Labelling Theory - Explained

Level:
AS, A-Level, IB
Board:
AQA, Edexcel, OCR, IB, Eduqas, WJEC

Last updated 13 Nov 2017

Howard Becker (1963): his key statement about labelling is: “Deviancy is not a quality of the act a person commits, but rather a consequence of the application by others of rules and sanctions to an ‘offender’. Deviant behaviour is behaviour that people so label.

What did Becker mean? What makes something deviant is not what is done, but how people react to what is done. The only thing that deviant acts have in common is that they are labelled "deviant" by others.

Becker is not interested, then, in what causes people to behave in a deviant way. Instead he is interested in why people choose to label their behaviour as deviant and what effect the label has (on the individual and for society).
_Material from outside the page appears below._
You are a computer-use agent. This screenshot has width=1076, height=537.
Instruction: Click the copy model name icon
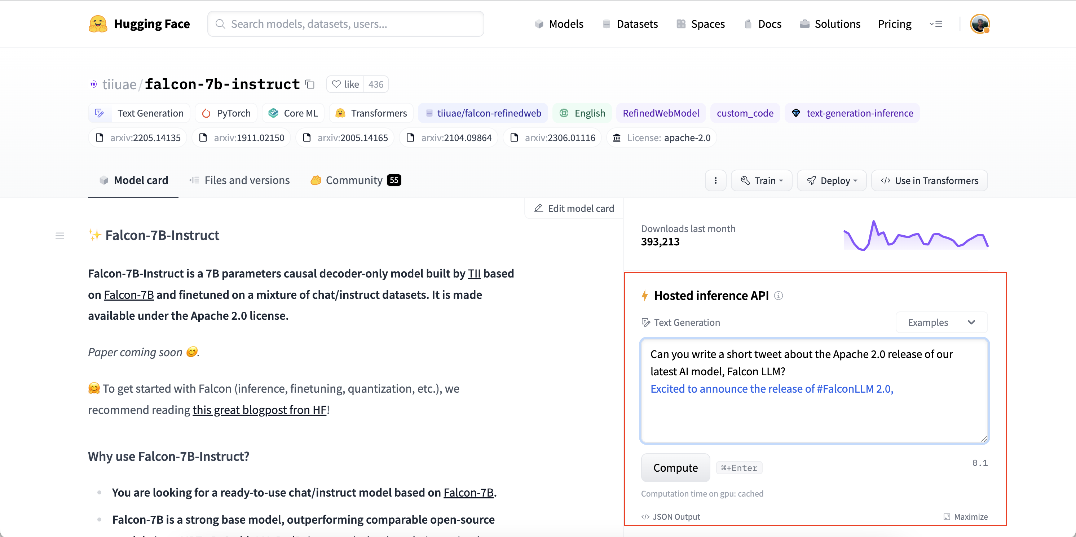click(310, 84)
Becker points out that people react differently to the same act depending on the social context and this influences the label that is placed on the act.  Perhaps an extreme example would be the act of killing someone. In the vast majority of cases this would be labelled as murder: highly deviant. However, in a war killing is normalised and indeed may be labelled heroic. However, if the combatant doing the killing is not a member of a formal army, then they will likely be labelled a terrorist and, once again, be deviant. There may be no consensus over the application of the label because "one person's terrorist is another person's freedom fighter".

Our self concept is how we see ourselves; Becker argues that this is created by recognising how others see us (similar to Cooley's concept of the looking-glass self): being aware of how we are labelled.  As such, being labelled as deviant can lead to deviance amplification because this label can become our master status: the main way in which we think of and identify ourselves. In this way, people can become career criminals. This relates to the ideas of Lemert (1951) about primary deviance and secondary deviance. Lemert postulated that after someone carries out a deviant act (primary deviance) the reaction of others can lead to further (secondary) deviance.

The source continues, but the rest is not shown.